2D-Classification: Bayesian Models
All 115 compounds shown in Table S2 were used to generate a Bayesian classification model [37], using a definition of active as a compound having an EC50 for PXR activation of less than 10 µM. Using molecular function class fingerprints of maximum diameter 6 (FCFP_6) and 8 interpretable descriptors (AlogP, molecular weight, rotatable bonds, number of rings, number of aromatic rings, hydrogen bond acceptor, hydrogen bond donor and polar surface area) a model was developed with a receiver operator curve (ROC) statistic for leave one out cross validation of 0.84. In addition to the leave one out cross validation, further validation methods were undertaken. After leaving 20% of the compounds out 100 times the ROC is 0.84±0.08, concordance 73.2 %±8.94, specificity 69.14%±12.12, and sensitivity 84.11%±18.04. The Bayesian method appears to have good model statistics for internal cross validation of steroids. These statistics suggest the model is stable and not over-trained as the ROC values are essentially identical to that obtained with leave one out cross validation.

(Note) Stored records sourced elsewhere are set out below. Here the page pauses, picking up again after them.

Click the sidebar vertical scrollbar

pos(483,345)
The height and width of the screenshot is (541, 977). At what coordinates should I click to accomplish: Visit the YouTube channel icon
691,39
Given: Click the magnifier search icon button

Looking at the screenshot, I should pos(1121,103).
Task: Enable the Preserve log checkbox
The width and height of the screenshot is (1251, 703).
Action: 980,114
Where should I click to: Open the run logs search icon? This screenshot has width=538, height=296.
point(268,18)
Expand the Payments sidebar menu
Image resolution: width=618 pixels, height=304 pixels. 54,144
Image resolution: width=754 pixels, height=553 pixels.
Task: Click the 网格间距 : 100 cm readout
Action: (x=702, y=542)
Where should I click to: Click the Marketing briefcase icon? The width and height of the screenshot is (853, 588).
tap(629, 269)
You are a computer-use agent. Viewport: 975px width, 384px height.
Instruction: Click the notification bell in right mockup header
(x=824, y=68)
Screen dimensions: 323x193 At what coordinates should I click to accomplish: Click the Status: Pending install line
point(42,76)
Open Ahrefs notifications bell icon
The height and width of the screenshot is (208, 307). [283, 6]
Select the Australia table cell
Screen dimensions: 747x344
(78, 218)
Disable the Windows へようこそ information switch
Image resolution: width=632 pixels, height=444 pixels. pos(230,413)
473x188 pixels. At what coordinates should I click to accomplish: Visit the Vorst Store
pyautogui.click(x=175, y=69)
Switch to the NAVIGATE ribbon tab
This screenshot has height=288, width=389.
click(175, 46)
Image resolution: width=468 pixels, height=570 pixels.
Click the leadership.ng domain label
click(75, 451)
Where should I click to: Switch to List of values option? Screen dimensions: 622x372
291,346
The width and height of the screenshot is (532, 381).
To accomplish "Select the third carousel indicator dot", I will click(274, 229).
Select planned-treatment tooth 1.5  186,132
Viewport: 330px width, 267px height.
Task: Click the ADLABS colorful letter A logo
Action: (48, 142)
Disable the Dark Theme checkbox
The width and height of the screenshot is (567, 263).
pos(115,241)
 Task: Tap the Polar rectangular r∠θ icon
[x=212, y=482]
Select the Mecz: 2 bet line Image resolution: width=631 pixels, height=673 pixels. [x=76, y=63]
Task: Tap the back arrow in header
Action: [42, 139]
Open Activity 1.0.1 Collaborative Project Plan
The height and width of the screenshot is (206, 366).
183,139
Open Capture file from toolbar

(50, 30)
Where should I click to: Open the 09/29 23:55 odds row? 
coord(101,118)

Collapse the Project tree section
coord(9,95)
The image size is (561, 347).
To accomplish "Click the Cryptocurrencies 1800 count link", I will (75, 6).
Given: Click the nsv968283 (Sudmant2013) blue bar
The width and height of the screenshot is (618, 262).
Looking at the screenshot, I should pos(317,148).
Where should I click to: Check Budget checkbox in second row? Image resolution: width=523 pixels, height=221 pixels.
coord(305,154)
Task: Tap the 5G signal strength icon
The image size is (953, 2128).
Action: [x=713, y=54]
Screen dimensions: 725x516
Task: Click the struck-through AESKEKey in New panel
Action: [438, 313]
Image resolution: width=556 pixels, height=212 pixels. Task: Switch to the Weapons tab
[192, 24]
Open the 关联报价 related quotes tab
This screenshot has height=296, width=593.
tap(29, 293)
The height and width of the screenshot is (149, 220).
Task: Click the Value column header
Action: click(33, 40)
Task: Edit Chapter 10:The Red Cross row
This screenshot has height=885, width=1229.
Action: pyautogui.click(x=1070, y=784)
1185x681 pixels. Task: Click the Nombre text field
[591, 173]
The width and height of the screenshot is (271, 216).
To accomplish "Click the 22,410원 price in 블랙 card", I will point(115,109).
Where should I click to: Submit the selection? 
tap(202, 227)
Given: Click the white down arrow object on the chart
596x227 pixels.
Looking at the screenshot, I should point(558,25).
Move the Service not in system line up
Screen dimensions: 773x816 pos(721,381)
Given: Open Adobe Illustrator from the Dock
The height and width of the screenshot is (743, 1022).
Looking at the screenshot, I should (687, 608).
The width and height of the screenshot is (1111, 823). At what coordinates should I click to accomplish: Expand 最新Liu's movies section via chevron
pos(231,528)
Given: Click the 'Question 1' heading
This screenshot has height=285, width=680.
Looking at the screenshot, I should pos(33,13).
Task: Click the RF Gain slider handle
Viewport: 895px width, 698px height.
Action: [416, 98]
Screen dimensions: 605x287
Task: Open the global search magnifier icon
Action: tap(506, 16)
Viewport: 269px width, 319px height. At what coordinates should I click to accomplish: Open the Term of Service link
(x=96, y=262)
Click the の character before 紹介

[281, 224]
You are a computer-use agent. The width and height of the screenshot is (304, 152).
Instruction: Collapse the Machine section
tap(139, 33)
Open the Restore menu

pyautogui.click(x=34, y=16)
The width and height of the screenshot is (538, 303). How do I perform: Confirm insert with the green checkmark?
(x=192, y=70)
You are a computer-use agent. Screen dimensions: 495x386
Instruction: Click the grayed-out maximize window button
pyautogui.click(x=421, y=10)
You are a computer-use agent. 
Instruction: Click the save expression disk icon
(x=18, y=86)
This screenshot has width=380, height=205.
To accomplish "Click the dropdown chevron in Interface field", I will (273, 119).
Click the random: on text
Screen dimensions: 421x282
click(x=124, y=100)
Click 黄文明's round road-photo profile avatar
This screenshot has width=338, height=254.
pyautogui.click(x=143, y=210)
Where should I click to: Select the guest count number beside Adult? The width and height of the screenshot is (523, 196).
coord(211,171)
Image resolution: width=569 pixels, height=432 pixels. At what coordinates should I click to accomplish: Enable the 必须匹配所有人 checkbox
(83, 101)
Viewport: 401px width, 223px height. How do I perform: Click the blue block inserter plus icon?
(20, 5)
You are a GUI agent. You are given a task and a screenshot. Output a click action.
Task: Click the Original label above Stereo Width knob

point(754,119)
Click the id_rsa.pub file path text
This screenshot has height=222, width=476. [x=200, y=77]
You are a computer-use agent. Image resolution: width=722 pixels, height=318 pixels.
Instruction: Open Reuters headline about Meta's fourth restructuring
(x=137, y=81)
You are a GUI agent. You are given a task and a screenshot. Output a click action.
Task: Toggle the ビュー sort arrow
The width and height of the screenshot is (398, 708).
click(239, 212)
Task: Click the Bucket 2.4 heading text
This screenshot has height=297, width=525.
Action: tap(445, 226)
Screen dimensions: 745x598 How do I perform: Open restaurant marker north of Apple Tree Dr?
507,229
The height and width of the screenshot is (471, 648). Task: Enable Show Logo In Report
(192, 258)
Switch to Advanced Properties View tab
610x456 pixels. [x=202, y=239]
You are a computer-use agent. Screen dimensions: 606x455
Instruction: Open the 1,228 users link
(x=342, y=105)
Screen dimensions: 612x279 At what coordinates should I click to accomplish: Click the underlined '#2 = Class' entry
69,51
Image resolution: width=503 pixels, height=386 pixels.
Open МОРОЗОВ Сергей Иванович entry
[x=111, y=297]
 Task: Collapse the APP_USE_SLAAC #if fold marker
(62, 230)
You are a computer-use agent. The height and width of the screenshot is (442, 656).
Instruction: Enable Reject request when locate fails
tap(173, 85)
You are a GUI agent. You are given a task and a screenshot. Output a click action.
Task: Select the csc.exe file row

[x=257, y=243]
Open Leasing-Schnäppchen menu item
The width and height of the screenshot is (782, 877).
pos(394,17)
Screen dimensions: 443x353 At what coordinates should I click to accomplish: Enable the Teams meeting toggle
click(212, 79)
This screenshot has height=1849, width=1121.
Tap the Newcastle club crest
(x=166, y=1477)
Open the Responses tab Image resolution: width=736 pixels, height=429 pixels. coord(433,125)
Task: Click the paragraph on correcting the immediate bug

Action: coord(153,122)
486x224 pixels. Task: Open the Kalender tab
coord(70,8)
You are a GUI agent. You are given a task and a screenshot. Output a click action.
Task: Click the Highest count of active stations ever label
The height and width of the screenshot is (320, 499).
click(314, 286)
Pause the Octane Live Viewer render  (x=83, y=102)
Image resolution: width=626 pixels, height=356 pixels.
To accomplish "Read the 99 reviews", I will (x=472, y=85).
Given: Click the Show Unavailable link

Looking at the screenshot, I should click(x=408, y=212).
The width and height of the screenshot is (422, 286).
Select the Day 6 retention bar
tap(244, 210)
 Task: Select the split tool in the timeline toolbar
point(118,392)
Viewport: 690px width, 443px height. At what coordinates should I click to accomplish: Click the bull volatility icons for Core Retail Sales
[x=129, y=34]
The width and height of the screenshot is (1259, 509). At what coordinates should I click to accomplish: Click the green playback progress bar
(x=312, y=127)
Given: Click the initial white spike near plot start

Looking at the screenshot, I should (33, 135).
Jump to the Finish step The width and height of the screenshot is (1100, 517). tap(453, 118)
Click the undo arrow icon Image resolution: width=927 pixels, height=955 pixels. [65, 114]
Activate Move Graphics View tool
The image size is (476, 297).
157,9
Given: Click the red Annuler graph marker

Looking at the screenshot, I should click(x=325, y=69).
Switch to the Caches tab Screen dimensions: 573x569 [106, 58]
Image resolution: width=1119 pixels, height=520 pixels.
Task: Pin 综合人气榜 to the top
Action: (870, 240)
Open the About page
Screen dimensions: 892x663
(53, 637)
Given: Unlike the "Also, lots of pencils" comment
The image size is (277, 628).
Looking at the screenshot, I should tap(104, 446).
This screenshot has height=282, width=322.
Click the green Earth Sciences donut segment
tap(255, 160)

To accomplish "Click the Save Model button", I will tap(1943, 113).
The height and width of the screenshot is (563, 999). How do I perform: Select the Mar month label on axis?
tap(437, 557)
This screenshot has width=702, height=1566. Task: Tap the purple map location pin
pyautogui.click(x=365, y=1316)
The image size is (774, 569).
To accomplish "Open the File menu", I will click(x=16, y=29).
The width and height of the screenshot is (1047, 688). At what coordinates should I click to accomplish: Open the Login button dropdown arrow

We have additionally used this model to classify a previously used diverse molecule test set [13],[22]. After removing the steroids from the test set, the Bayesian PXR model was used to rank 123 molecules (65 activators and 58 non activators). Out of the top 30 molecules scored and ranked with this model 20 (75%) were classified as activators (EC50 <100 µM) (Table S3). Even though the cutoff for activity for the Bayesian model is more stringent it still appears to be able to predominantly pick out the key molecular features that contribute to activity in non-steroidal compounds.
The Bayesian model with FCFP_6 descriptors also enabled the visualization of substructure fingerprints (Figure 2) that either contributed positively or negatively to the activity classification. It appears that all positive contributing substructures are essentially hydrophobic, while negatively contributing features possess hydroxyl or other substitutions which are likely not optimally placed to facilitate interactions with hydrogen bonding features in PXR. Therefore possession of these hydrogen bond acceptor and donor features indicated in the steroidal substructures appears to be related to loss of PXR activation. The method does not readily identify where these groups should be added in contrast to methods like docking [13],[38].
Figure 2
Figure 2
Good and bad molecular features identified in the Bayesian model using FCFP_6 fingerprints.
3D-QSAR and 4D-QSAR
A major challenge in CoMFA and CoMSIA modeling is alignment of molecules, which must be defined by the user. As described in Text S1, multiple alignment approaches were attempted. Despite the use of multiple alignments, the best CoMFA and CoMSIA models consistently showed a large difference between the correlation R2 and cross-validated (XV-R2), whether modeling the entire set of steroidal compounds or the various subsets (androstanes, bile salts, pregnanes). This suggests that the CoMFA and CoMSIA models do not generalize beyond the molecules in the training set, even for a subset of steroidal compounds (Text S1, Tables S4, S5, S6, S7 and Figures S2, S3, S4, S5, S6, S7).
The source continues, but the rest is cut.